自从没了暖香丸之后,就是靠着姝凝的鹤血暖着身体,这一路颠颇到了长安,又经历了聂莼桑的故事,算算时日,估计鹤血也该是要逐渐失效了。
只是之前独独四肢寒冷,眉眼染霜,也没见着要器官也跟着冻结的呀!我是不是...离死不远了?
如此想着,眼泪便不争气地掉下来,我也知道自己动不动就哭,是个没出息的爱哭包,可是就是控制不住啊!
但泪水还没滴落,就在脸上先结了冰,变成豆大的冰珠滚落,咕噜噜一颗颗往下砸。
“哟呵呵!你还蛮好玩嘛!”
鹿水菱闻声转过头来,看着我道:“哇!我还不知道你有这功能哎!”言罢她拾起几颗滚落在我衣襟上的冰珠子,对着轿内悬着的一处香壶,开始玩投掷游戏。
我哭得更凶了!
等轿子停下的时候,轿内的我们仨已经被冰珠淹没了膝盖。小西贝想挪挪脚,但被压得严严实实的,愣是没挪动。
鹿水菱幽幽转过头,声音有点打颤道:
“我...我收回我的话,你一点儿也不好玩,你好可怕...”
我这才注意,天色已晚,更深露重,在这堆得半人高的冰块里坐了半晌,是真的会冻坏人的。

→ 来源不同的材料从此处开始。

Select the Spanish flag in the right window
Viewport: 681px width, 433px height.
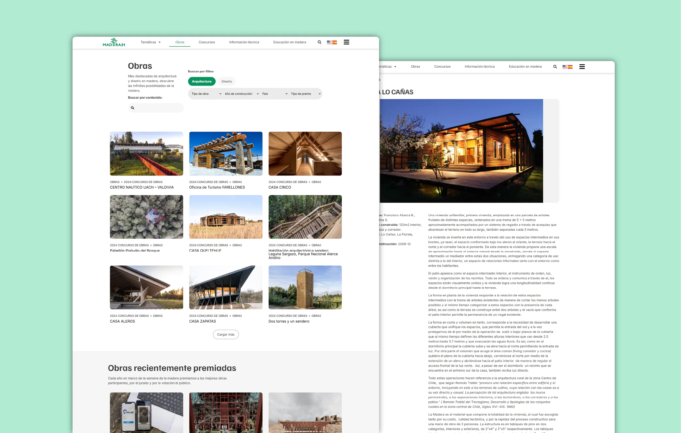pyautogui.click(x=570, y=67)
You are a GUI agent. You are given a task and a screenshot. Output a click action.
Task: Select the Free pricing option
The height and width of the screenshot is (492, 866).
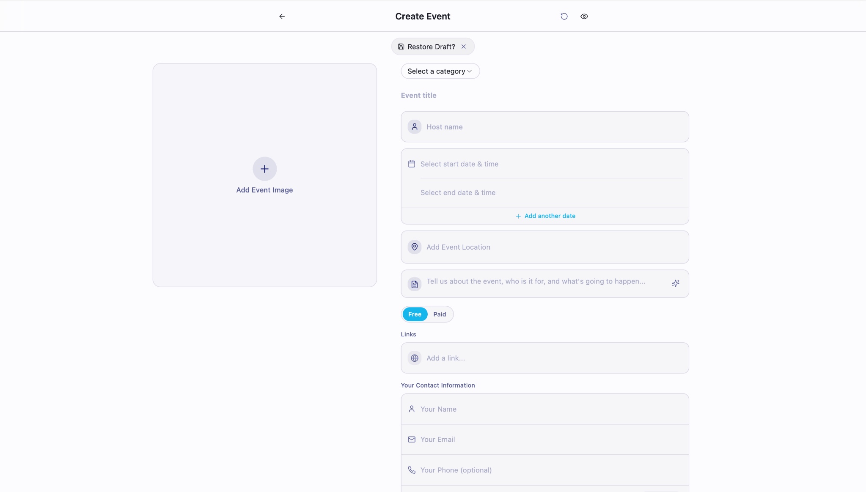(x=415, y=314)
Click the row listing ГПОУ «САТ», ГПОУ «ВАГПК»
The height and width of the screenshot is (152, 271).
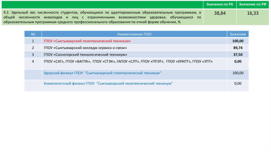[x=128, y=61]
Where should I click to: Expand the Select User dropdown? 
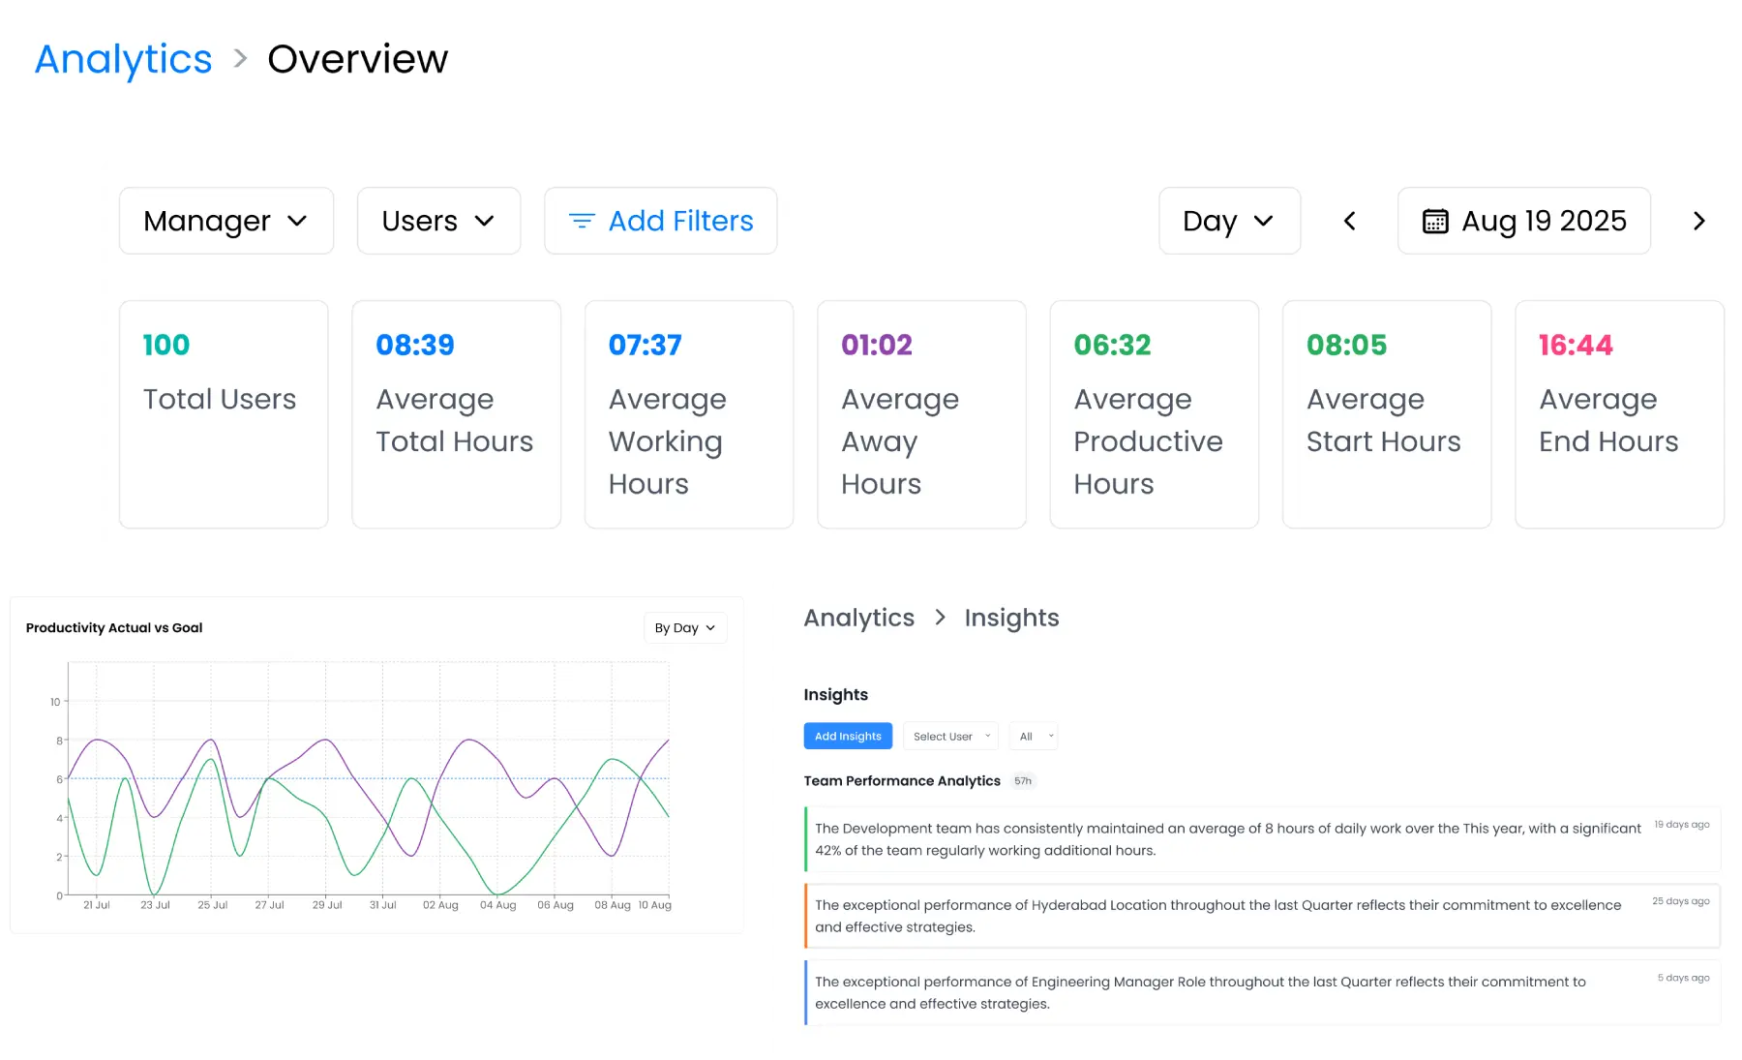(x=949, y=736)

看着卤水豆腐颤抖的嘴和愤恨的眼神,我破涕为笑,拿棒槌擦了擦眼角,想说句:“抱歉”,出口发声却是:“呸呸”。
我想,我和这个二角脑袋的关系,是彻底玩儿完了。
*
下得轿来,没有看见轿夫马匹,却是一匹五色鹿,见我们下来,低头乖顺地退到一边。
鹿水菱手一挥,那匹五色鹿就化成一道缱绻的五色琉璃,缩进了她的袖子里。
我不能说话,但好在二角脑袋是个话痨,一路在她跟小西贝的谈话声中,我大概了解了我们此去的行踪。
我们要去的地方,是地府。
我上竖的眉毛可以表示我有多么惊讶。诚心而论,诸如姝凝和眼前这个鹿水菱的物种已是让我觉得不可思议,如今要去地府?那个传说中的幽冥地府?
我仿佛打开了一扇什么不得了的大门,激动到满嘴呜呜。
鹿水菱嫌弃地捂住我的嘴,道:“冰疙瘩,你别叫唤了!要不是安歌哥哥要带着你这个累赘,我才不会带你去雎鸠呢!”
按照她的意思,我们最终目的是把花朵送去地府,让黑无常把聂莼桑的魂魄勾了出来,再将梦昙给我。
而且,梦昙经过净化之后,本是该能结出无来果的,但是现下我这个情况,恐是不太乐观。
所以去地府还有着一个好处,那就是鹿水菱的朋友——她口中的阿丑,精通一切种植之道,大概姑且可以算作地府这一届的农业部长吧,可以帮我瞅瞅这不结果的花。